**Görev Tanımı**
Aşağıdaki ifadelerin sunulan metinle uyuşup uyuşmadığını belirtiniz. Her biri için evet ya da hayır deyip metindeki belirleyici sözleri tırnak içinde aynen aktarınız.
(a) Kurultay beş yılda bir kere gerçekleşmektedir.
(b) Kurultay Moskova'da yapılmıştır.
(c) Ferit Muhammetşin toplantıyı Komünizm dönemindeki gibi yönetmiştir.

**Sunulan Metin**

*Prof. Dr. Nadir Devlet'in Azatlık Radyosuna verdiği röportajın Türkçe çevirisi
Türkiye’de yaşayan bilim adamı Nadir
Devlet, Dünya
Tatar Kongresi kurultayında Tatar göçmenlerinin fikirlerini işitmek
istemediler, diğer yandan ulusların dillerini yok eden Moskova’yı methederek
konuşma yapanlara kürsü de verildi, onlar madalya ve teşekkür mektupları ile
yüceltildi, demektedir. Kongre kurultayında söz verilmeyen delegelerin
tebliğlerini yayınlamaya devam ediyoruz. Nadir Devlet Azatlık okuyucuları için
kurultay ve Tataristan hakkındaki fikirlerini yolladı.
Kazan’da gerçekleşen Tatar kongresi
kurultayında, 5 yılda bir kere gerçekleştiğinden ve çeyrek asırlık bir tarihe
eriştiğinden, çok fazla sonuçlar beklendi.
Kurultaya çok miktarda misafir davet
edilmiş idi. Bedava iaşe-ibate, ekspedisyonlar, konserler için Tataristan
hükümetine katılanların sırf teşekkür etmeleri bekleniştir. Ancak dilin kemiği
yok. Onların affına sığınırım.
Bu kurultayda nasılsa Ferit Muhammetşin
tenkite mahal bırakmadı. Toplantıyı aynen Komünizm dönemindeki gibi yönetti.

**Verilen Liste**
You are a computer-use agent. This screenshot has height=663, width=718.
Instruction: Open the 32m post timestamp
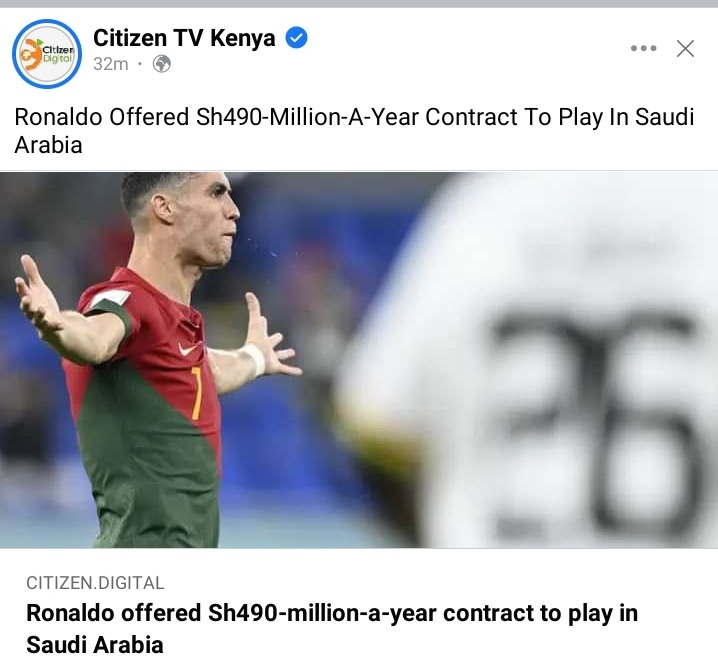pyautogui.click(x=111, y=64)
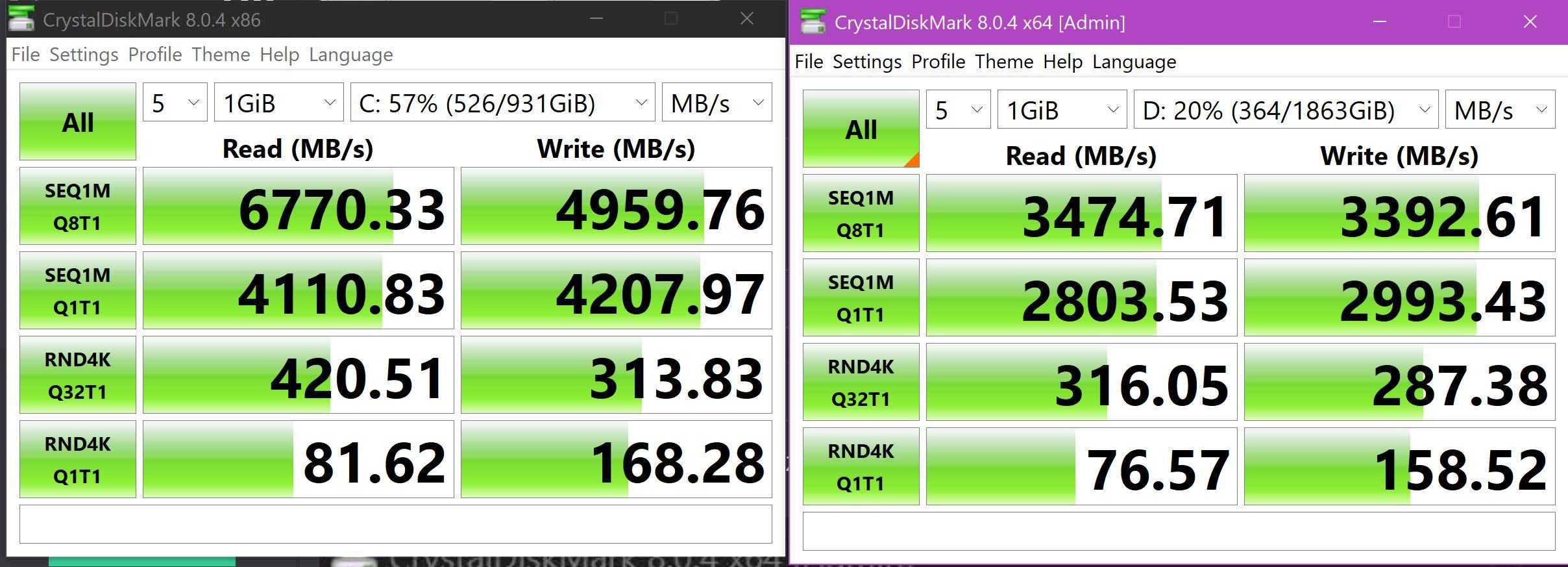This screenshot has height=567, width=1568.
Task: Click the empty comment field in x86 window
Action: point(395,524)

**Görev Sonucu**
(a) Evet: "5 yılda bir kere gerçekleştiğinden"
(b) Hayır: "Kazan’da gerçekleşen Tatar kongresi kurultayında"
(c) Evet: "Toplantıyı aynen Komünizm dönemindeki gibi yönetti."